_What is asked_: Lay out the listing below as a JSON list of strings, one string per line with blank lines dropped, from its first line through the line containing "click(x=740, y=56)", with both ends included. Leave the pictures out.

Start Stored rows

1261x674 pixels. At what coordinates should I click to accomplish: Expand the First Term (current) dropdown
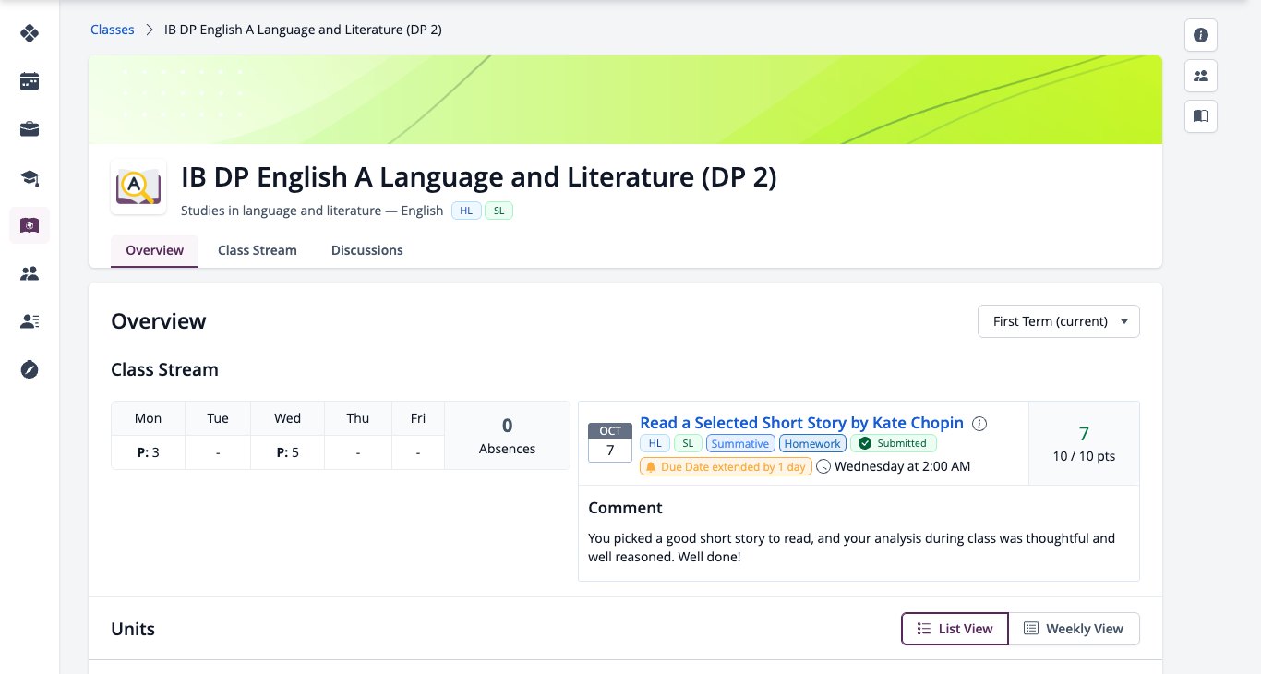pos(1059,321)
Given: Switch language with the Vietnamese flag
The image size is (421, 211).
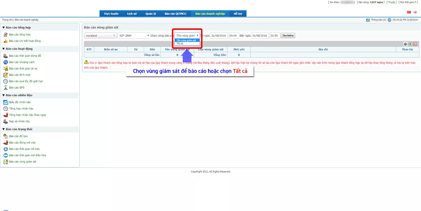Looking at the screenshot, I should (409, 12).
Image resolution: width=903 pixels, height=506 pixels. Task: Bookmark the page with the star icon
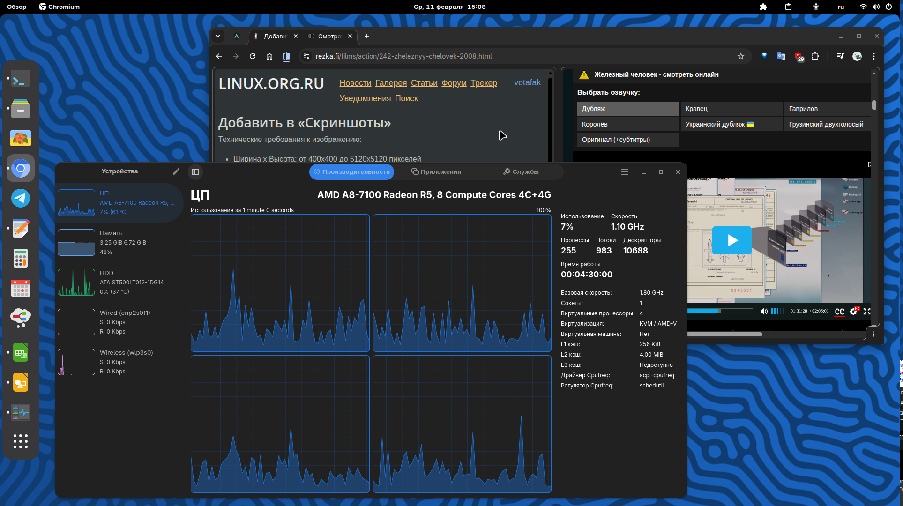click(x=740, y=56)
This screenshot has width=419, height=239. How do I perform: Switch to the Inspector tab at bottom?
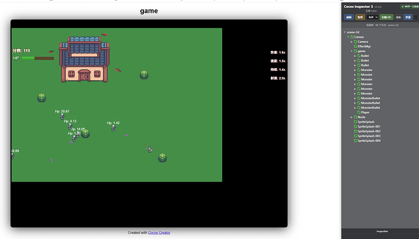(382, 231)
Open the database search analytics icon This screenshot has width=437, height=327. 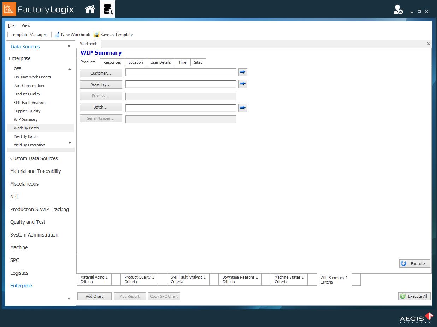coord(107,10)
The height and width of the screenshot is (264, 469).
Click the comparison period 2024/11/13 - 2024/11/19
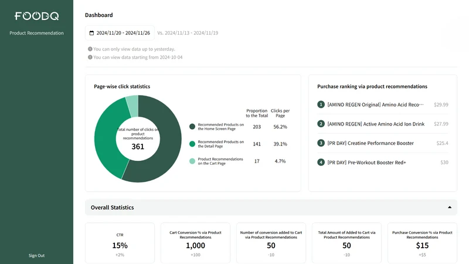pos(188,33)
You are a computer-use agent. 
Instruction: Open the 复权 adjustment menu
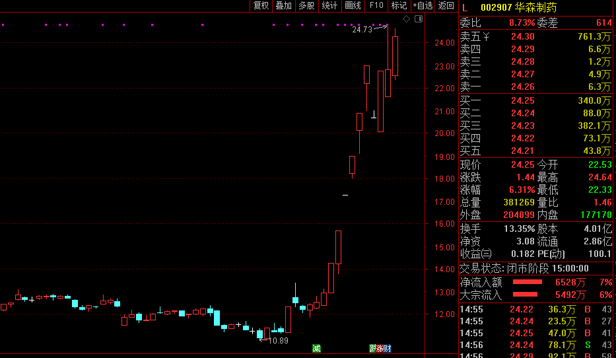pyautogui.click(x=261, y=5)
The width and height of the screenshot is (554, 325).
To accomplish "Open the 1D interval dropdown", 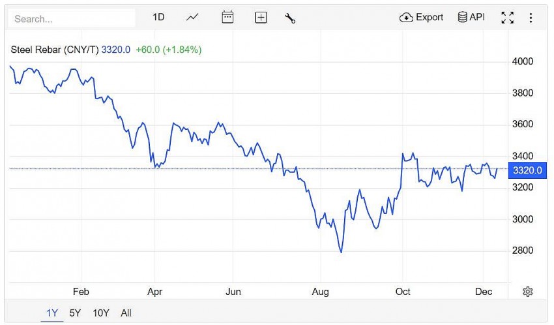I will click(x=158, y=18).
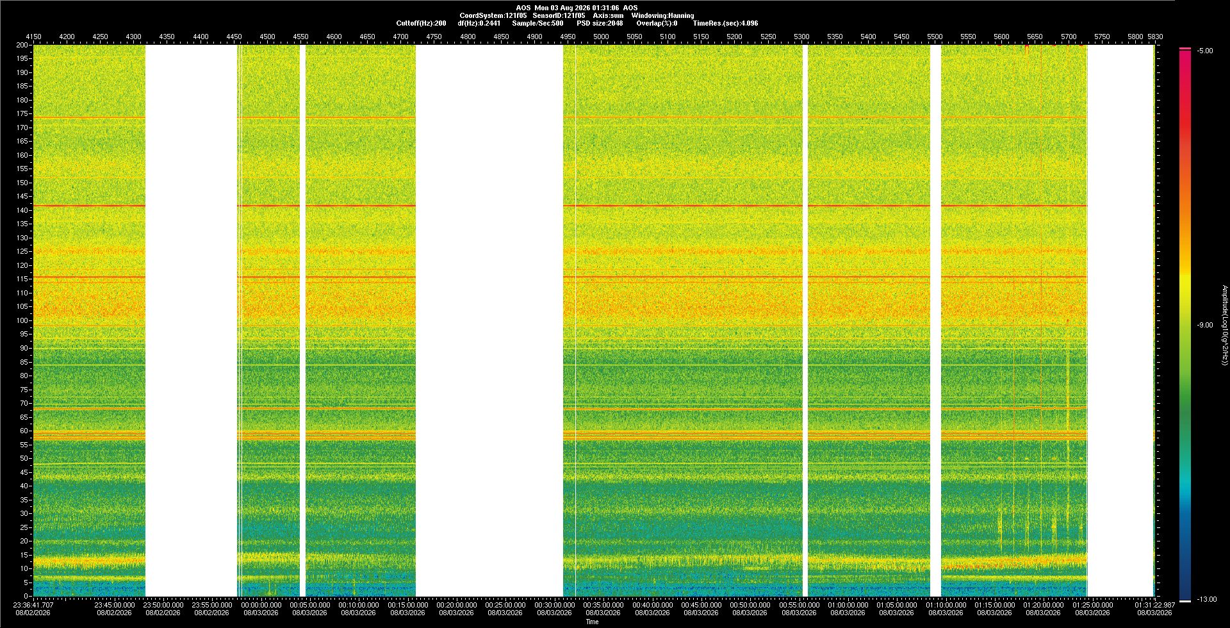Select the Cutoff(Hz):200 parameter text
The height and width of the screenshot is (628, 1230).
click(x=421, y=23)
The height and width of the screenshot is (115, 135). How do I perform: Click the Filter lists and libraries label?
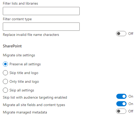click(x=20, y=3)
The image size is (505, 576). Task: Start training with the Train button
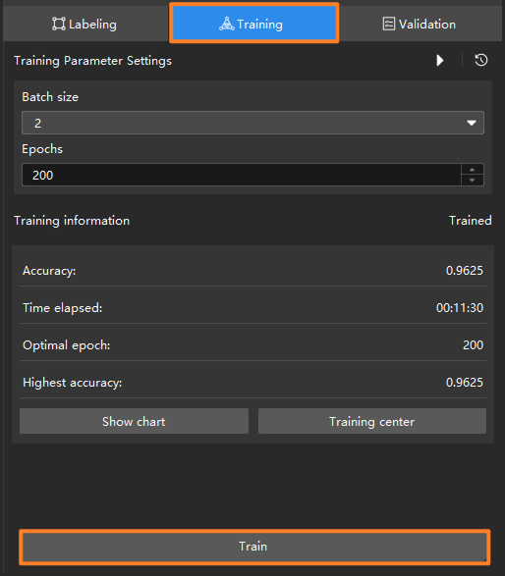point(254,547)
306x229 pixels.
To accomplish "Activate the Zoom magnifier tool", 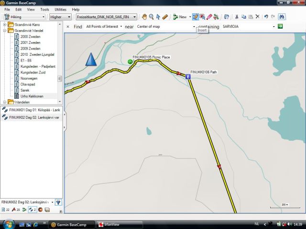I will pos(151,17).
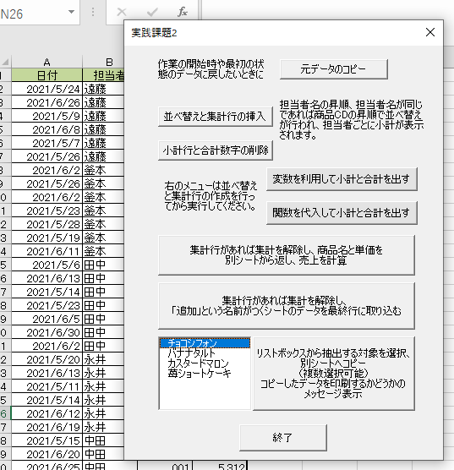Screen dimensions: 454x470
Task: Click the formula bar enter checkmark icon
Action: click(152, 12)
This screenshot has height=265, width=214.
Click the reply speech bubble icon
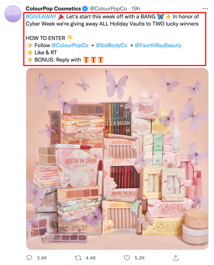coord(29,258)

End Stored rows

_Solution_:
[
  "1261x674 pixels. At what coordinates should I click to accomplish: Expand the First Term (current) dropdown",
  "pos(1059,321)",
  "Given: Switch language with the Vietnamese flag",
  "The image size is (421, 211).",
  "Looking at the screenshot, I should (409, 12).",
  "Image resolution: width=903 pixels, height=506 pixels. Task: Bookmark the page with the star icon",
  "click(x=740, y=56)"
]